TASK INPUT:

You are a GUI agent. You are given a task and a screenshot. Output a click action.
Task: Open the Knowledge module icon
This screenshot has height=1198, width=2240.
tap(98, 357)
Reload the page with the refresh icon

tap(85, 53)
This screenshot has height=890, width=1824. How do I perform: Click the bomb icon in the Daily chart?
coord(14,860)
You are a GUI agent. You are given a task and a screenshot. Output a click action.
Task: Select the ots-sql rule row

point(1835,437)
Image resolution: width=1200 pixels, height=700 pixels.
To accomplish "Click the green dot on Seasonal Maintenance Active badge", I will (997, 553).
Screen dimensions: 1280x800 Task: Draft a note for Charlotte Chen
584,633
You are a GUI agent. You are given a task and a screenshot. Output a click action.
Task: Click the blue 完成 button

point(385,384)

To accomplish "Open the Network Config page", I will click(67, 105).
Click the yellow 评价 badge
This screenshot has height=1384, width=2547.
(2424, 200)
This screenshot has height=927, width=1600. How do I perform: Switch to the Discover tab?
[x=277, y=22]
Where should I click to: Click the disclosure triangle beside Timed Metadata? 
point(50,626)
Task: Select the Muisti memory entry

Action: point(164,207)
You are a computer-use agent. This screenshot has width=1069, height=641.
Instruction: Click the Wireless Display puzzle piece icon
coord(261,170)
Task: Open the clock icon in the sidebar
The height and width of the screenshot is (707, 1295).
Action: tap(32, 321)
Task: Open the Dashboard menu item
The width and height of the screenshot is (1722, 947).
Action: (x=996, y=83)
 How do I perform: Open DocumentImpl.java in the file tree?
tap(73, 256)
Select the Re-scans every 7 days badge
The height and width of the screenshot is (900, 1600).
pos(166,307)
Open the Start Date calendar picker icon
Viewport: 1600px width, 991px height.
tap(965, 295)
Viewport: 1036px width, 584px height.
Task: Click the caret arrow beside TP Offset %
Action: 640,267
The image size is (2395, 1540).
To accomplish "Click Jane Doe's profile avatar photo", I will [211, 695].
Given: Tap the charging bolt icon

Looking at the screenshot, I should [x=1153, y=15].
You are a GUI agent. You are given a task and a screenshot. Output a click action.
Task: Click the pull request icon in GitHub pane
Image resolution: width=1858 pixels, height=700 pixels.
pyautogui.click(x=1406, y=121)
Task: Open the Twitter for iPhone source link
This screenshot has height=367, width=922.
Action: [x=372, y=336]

REQUIRED WORK: Put every line of the entries above into a single numbered list, leaving out the blank lines.

EXERCISE OUTPUT:
1. You are a GUI agent. You are given a task and a screenshot. Output a click action.
2. Task: Open the Knowledge module icon
3. This screenshot has height=1198, width=2240.
4. tap(98, 357)
5. Reload the page with the refresh icon
6. tap(85, 53)
7. This screenshot has height=890, width=1824. How do I perform: Click the bomb icon in the Daily chart?
8. coord(14,860)
9. You are a GUI agent. You are given a task and a screenshot. Output a click action.
10. Task: Select the ots-sql rule row
11. point(1835,437)
12. Image resolution: width=1200 pixels, height=700 pixels.
13. To accomplish "Click the green dot on Seasonal Maintenance Active badge", I will (997, 553).
14. Screen dimensions: 1280x800 Task: Draft a note for Charlotte Chen
15. 584,633
16. You are a GUI agent. You are given a task and a screenshot. Output a click action.
17. Task: Click the blue 完成 button
18. point(385,384)
19. To accomplish "Open the Network Config page", I will click(67, 105).
20. Click the yellow 评价 badge
21. This screenshot has height=1384, width=2547.
22. (2424, 200)
23. This screenshot has height=927, width=1600. How do I perform: Switch to the Discover tab?
24. [x=277, y=22]
25. Where should I click to: Click the disclosure triangle beside Timed Metadata? 
26. point(50,626)
27. Task: Select the Muisti memory entry
28. Action: point(164,207)
29. You are a computer-use agent. This screenshot has width=1069, height=641.
30. Instruction: Click the Wireless Display puzzle piece icon
31. coord(261,170)
32. Task: Open the clock icon in the sidebar
33. The height and width of the screenshot is (707, 1295).
34. Action: tap(32, 321)
35. Task: Open the Dashboard menu item
36. The width and height of the screenshot is (1722, 947).
37. Action: (x=996, y=83)
38.  How do I perform: Open DocumentImpl.java in the file tree?
39. tap(73, 256)
40. Select the Re-scans every 7 days badge
41. The height and width of the screenshot is (900, 1600).
42. pos(166,307)
43. Open the Start Date calendar picker icon
44. Viewport: 1600px width, 991px height.
45. tap(965, 295)
46. Viewport: 1036px width, 584px height.
47. Task: Click the caret arrow beside TP Offset %
48. Action: 640,267
49. The image size is (2395, 1540).
50. To accomplish "Click Jane Doe's profile avatar photo", I will [211, 695].
51. Given: Tap the charging bolt icon
52. Looking at the screenshot, I should [x=1153, y=15].
53. You are a GUI agent. You are given a task and a screenshot. Output a click action.
54. Task: Click the pull request icon in GitHub pane
55. Image resolution: width=1858 pixels, height=700 pixels.
56. pyautogui.click(x=1406, y=121)
57. Task: Open the Twitter for iPhone source link
58. This screenshot has height=367, width=922.
59. Action: [x=372, y=336]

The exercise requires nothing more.